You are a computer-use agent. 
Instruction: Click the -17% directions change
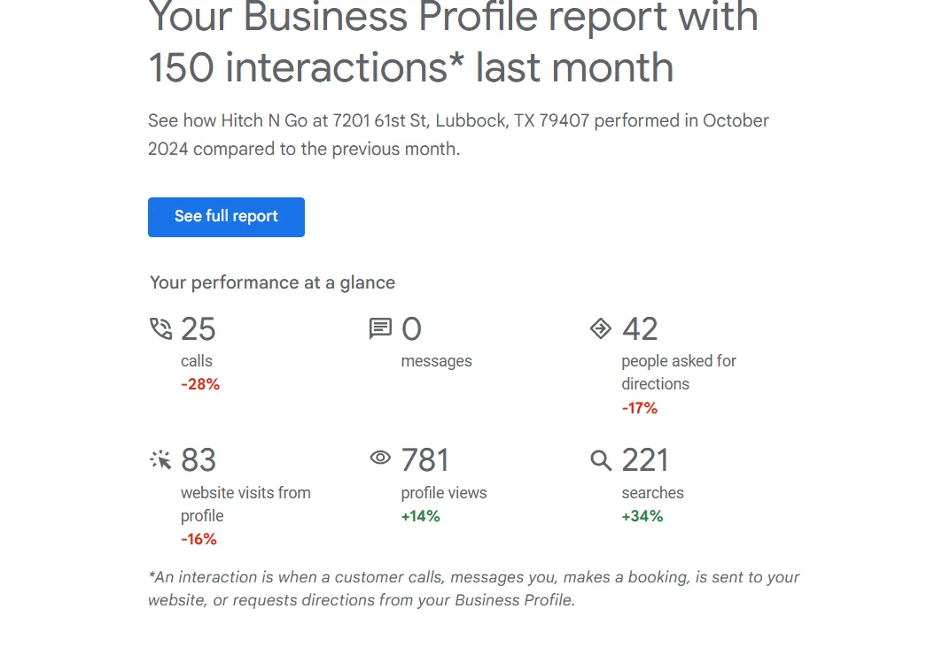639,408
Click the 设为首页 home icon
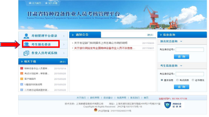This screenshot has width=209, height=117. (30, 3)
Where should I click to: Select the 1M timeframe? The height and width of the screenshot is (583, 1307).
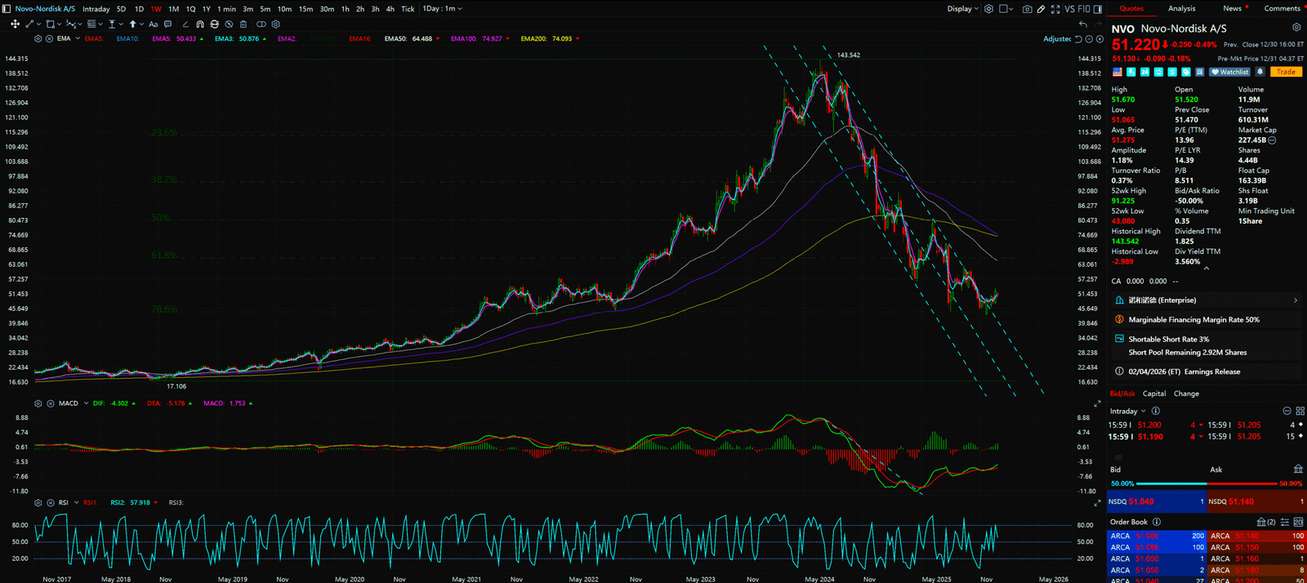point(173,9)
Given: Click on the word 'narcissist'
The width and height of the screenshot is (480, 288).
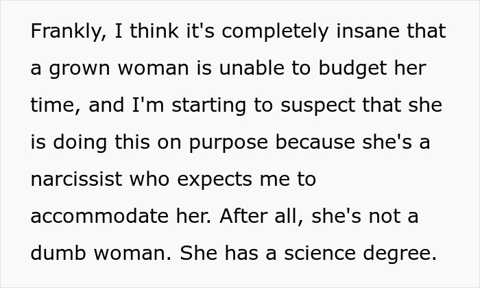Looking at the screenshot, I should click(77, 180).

• • • • •

EXERCISE DETAILS: Copy the listing from the line with "Where should I" to the line with "point(173,9)", leaving out the pictures.

TASK RESPONSE:
Where should I click to: Select the 1M timeframe? The height and width of the screenshot is (583, 1307).
point(173,9)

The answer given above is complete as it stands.